Biro Investigasi Federal (FBI) tengah menyelidiki lebih dari 19 ribu surel DNC, pada Jumat pekan lalu. Isi surel menyebut DNC lebih menyukai Hillary Clinton ketimbang Bernie Sanders.
"Saya tahu bahwa para ahli telah mengaitkan ini dengan Rusia. Apa yang kita tahu adalah bahwa Rusia meretas sistem kami, bukan hanya sistem pemerintah tetapi sistem swasta," kata Obama, seperti dikutip situs Reuters.
Kans Hillary
Skandal bocornya email para petinggi Partai Demokrat yang dirilis oleh situs WikiLeaks telah memaksa Ketua DNC, Debbie Wasserman Schultz, mengundurkan diri.
"Apa motif dari kebocoran surel? Saya tidak bisa mengatakan secara langsung. Yang saya tahu adalah bahwa Donald Trump telah berulang kali menyatakan kekagumannya terhadap Vladimir Putin," ungkapnya.
Des, mampukah Hillary membuat sejarah kembali dengan menjadi Presiden AS? Dukungan Bernie Sanders kepada dirinya bukan berarti jaminan 100 persen pengikut Sanders akan mengalihkan suara.
Hillary tetap harus berusaha merayu basis massa Sanders dari kalangan sosialis Yahudi, kelompok minoritas, serta masyarakat berpendapatan menengah ke bawah yang selama ini menjadi ciri khas pemilih Partai Demokrat.

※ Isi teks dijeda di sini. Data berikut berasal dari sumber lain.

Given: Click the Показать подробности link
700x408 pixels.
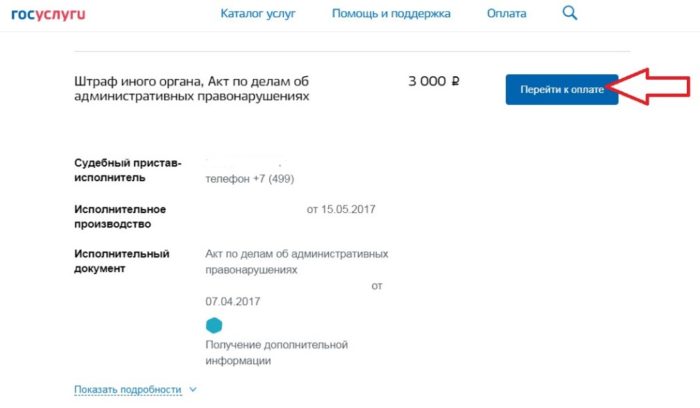Looking at the screenshot, I should point(128,390).
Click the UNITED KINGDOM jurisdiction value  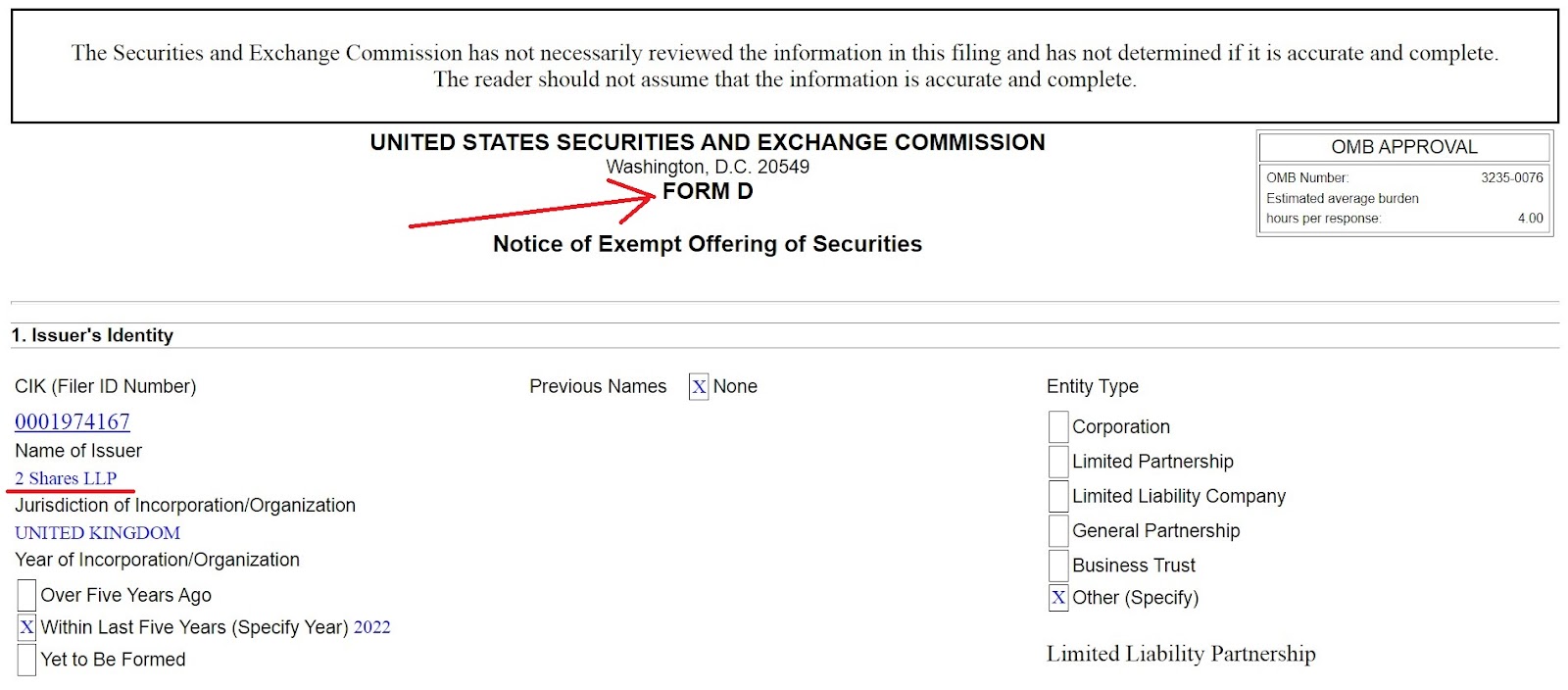[x=98, y=533]
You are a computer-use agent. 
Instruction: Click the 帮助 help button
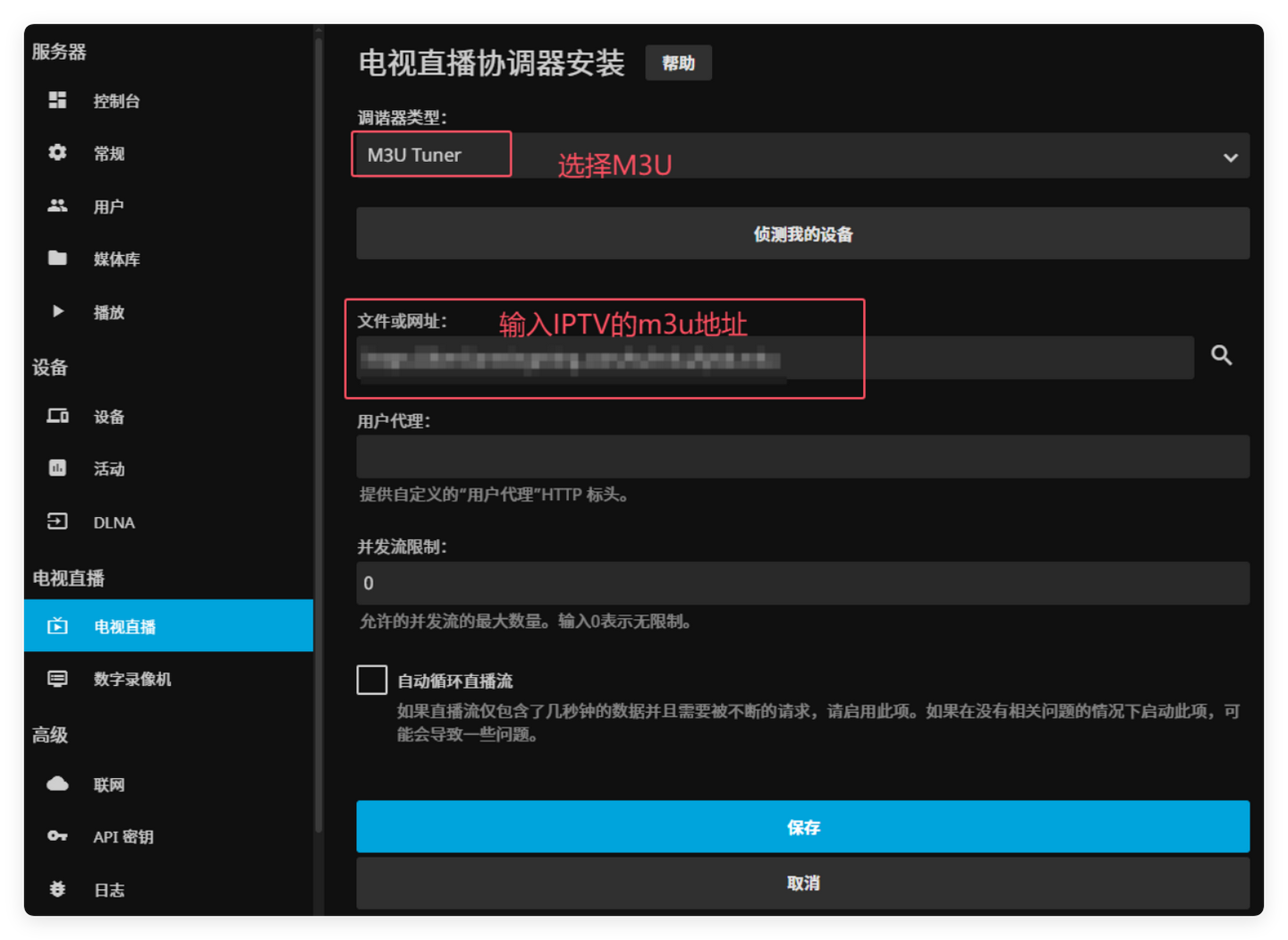678,63
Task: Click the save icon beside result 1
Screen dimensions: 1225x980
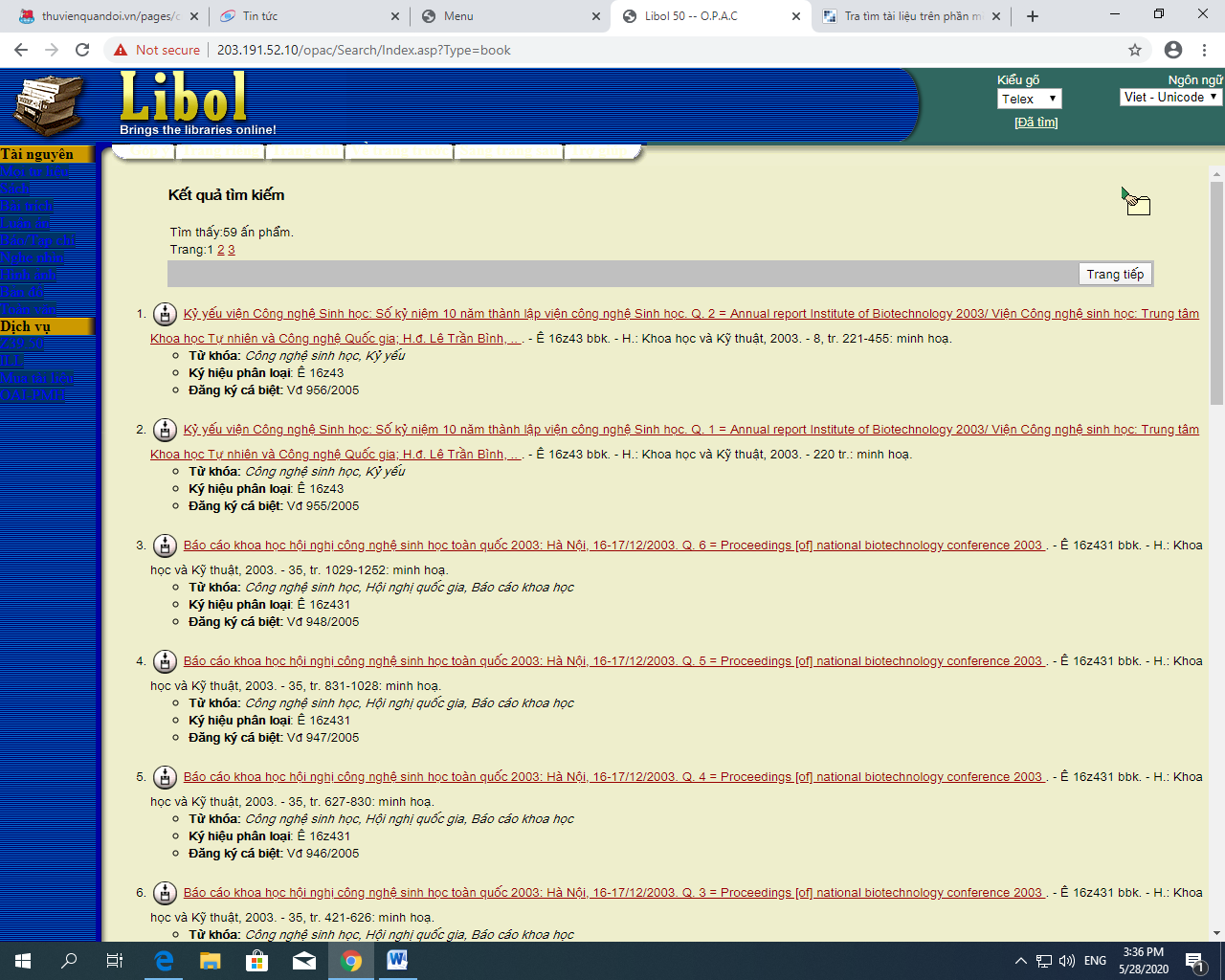Action: click(165, 314)
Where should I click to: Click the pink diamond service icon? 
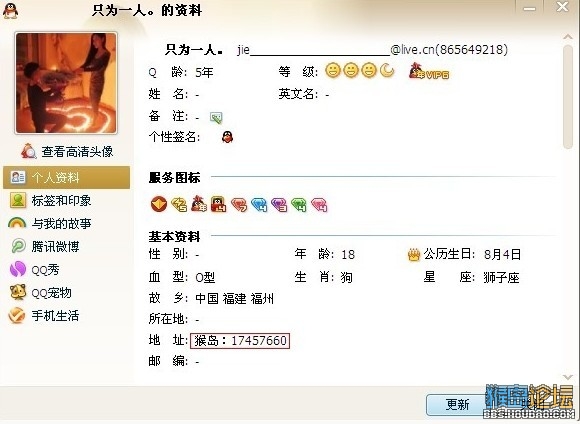(x=319, y=205)

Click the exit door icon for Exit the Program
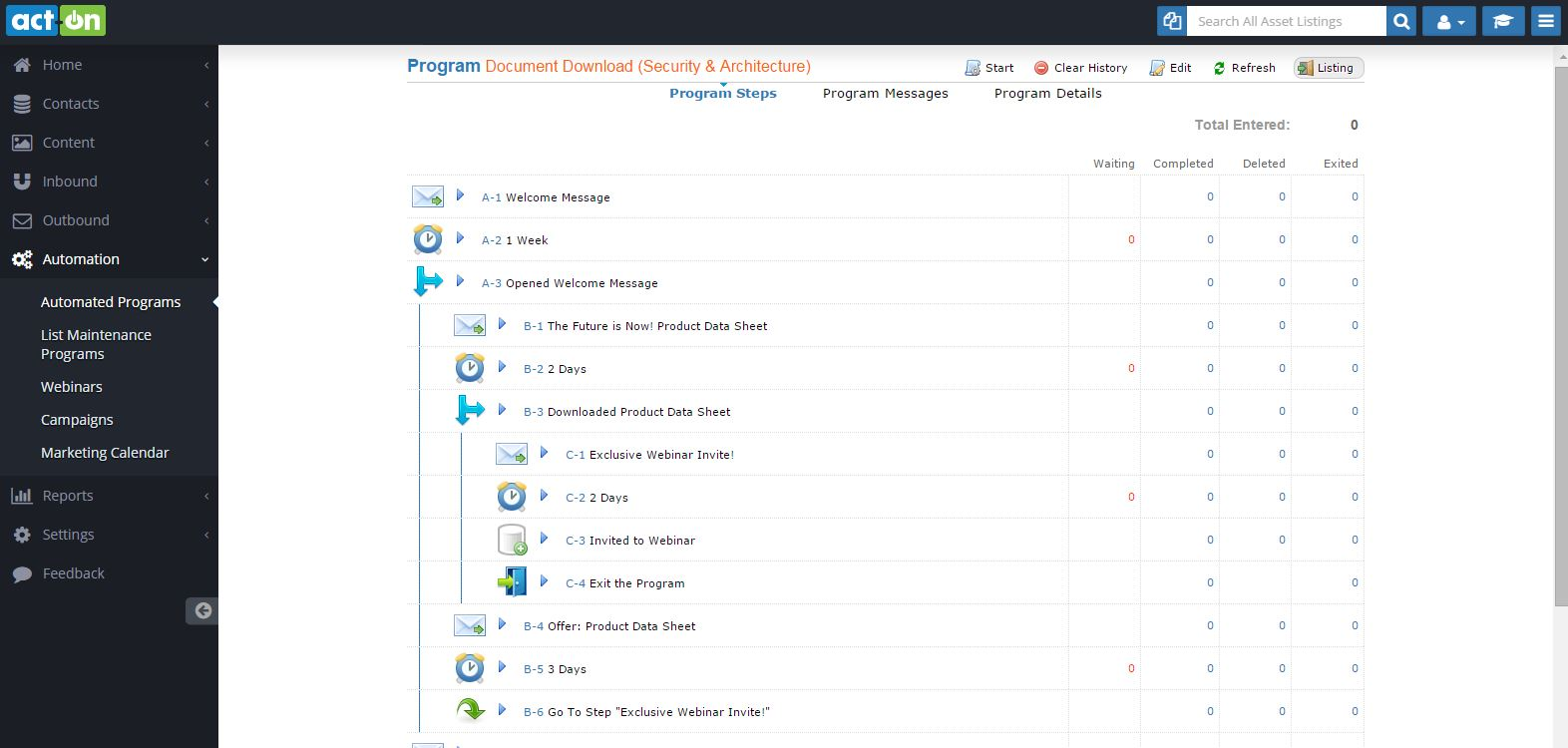pyautogui.click(x=512, y=582)

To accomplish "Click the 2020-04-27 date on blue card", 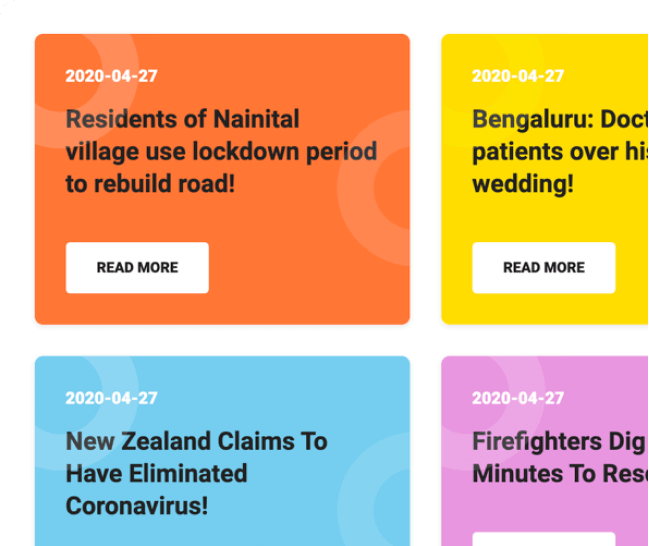I will (111, 398).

Pasalnya, sejumlah pendukung Sanders justru pecah suara dan menggelar protes di Philadelphia yang menolak mendukung Hillary. Demikian melansir Reuters.
Tiket menuju Gedung Putih sebagai presiden perempuan pertama AS masih harus diperjuangkan dengan gigih. Toh, hasil akhir dan masa depan AS akan ditentukan oleh satu coblosan warga negaranya di seluruh dunia pada 8 November mendatang.